Utils.Scala Databricks ~ Scala 中的 Twitter 流

Utils.Scala Databricks ~ Twitter Stream in Scala

我在 IntelliJ 中工作并收到此错误:

Error:(118, 13) not found: value Utils
        Utils.parseCommandLineWithTwitterCredentials(args)
        ^

This 是试图引用的代码。

如果我将这段代码直接放入我的 main 中,错误就会解决。


这是我的 build.sbt 文件:

name := "TwtrStream"

version := "1.0"

scalaVersion := "2.10.4"

libraryDependencies += "org.apache.spark" % "spark-core_2.10" % "1.5.2"
libraryDependencies += "org.apache.spark" % "spark-streaming_2.10" % "1.5.2"
libraryDependencies += "org.apache.spark" % "spark-sql_2.10" % "1.5.2"
libraryDependencies += "org.apache.spark" % "spark-mllib_2.10" % "1.5.2"
libraryDependencies += "org.apache.spark" % "spark-streaming-twitter_2.10" % "1.5.2"
libraryDependencies += "com.google.code.gson" % "gson" % "2.3.1"

这是我收到错误的代码:Utils.IntParam 没有解决

object Collect {
    private var numTweetsCollected = 0L
    private var partNum = 0
    private var gson = new Gson()

    def main(args: Array[String]) {
      // Process program arguments and set properties
      if (args.length < 3) {
        System.err.println("Usage: " + this.getClass.getSimpleName +
          "<outputDirectory> <numTweetsToCollect> <intervalInSeconds> <partitionsEachInterval>")
        System.exit(1)
      }
      val Array(outputDirectory, Utils.IntParam(numTweetsToCollect),  Utils.IntParam(intervalSecs), Utils.IntParam(partitionsEachInterval)) =
        Utils.parseCommandLineWithTwitterCredentials(args)
      /*
      https://github.com/databricks/reference-apps/blob/master/twitter_classifier/scala/src/main/scala/com/databricks/apps/twitter_classifier/Utils.scala
       */
      val outputDir = new File(outputDirectory.toString)
      if (outputDir.exists()) {
        System.err.println("ERROR - %s already exists: delete or specify another directory".format(
          outputDirectory))
        System.exit(1)
      }
      outputDir.mkdirs()

      println("Initializing Streaming Spark Context...")
      val conf = new SparkConf().setAppName(this.getClass.getSimpleName)
      val sc = new SparkContext(conf)
      val ssc = new StreamingContext(sc, Seconds(intervalSecs))

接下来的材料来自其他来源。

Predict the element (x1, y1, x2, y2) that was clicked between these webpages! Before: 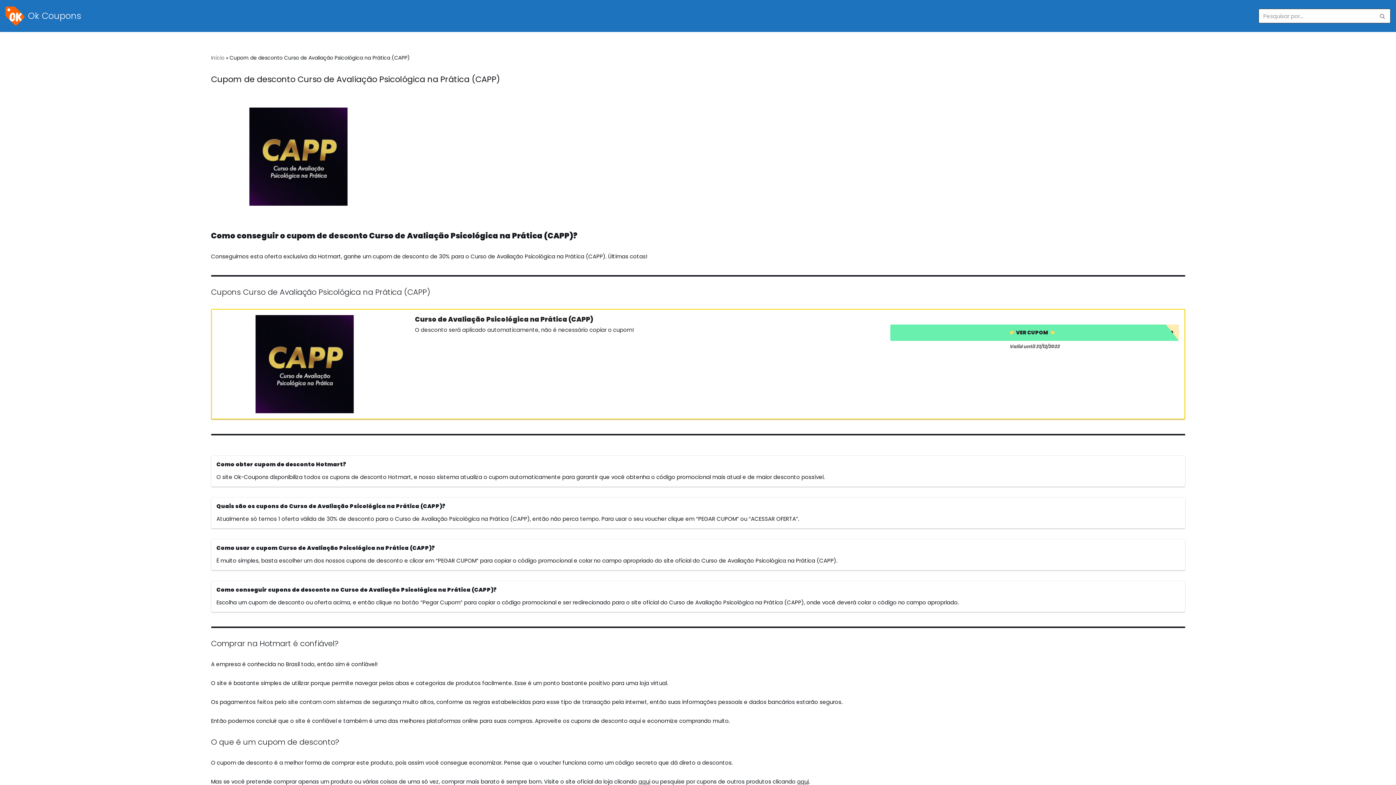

      val tweetStream = TwitterUtils.createStream(ssc, Utils.getAuth)
        .map(gson.toJson(_))

      tweetStream.foreachRDD((rdd, time) => {
        val count = rdd.count()
        if (count > 0) {
          val outputRDD = rdd.repartition(partitionsEachInterval)
          outputRDD.saveAsTextFile(outputDirectory + "/tweets_" + time.milliseconds.toString)
          numTweetsCollected += count
          if (numTweetsCollected > numTweetsToCollect) {
            System.exit(0)
          }
        }
      })
    }
  }

实际上,问题是您正在尝试访问一个 class,它不在您的项目中,也不在您的依赖项列表中的任何库中。

因此您需要将 class 添加到您的项目或创建一个类似的项目。

your.package
|_ Collect.scala
|_ Utils.scala

现在您可以在您的 Collect 对象代码中使用它了。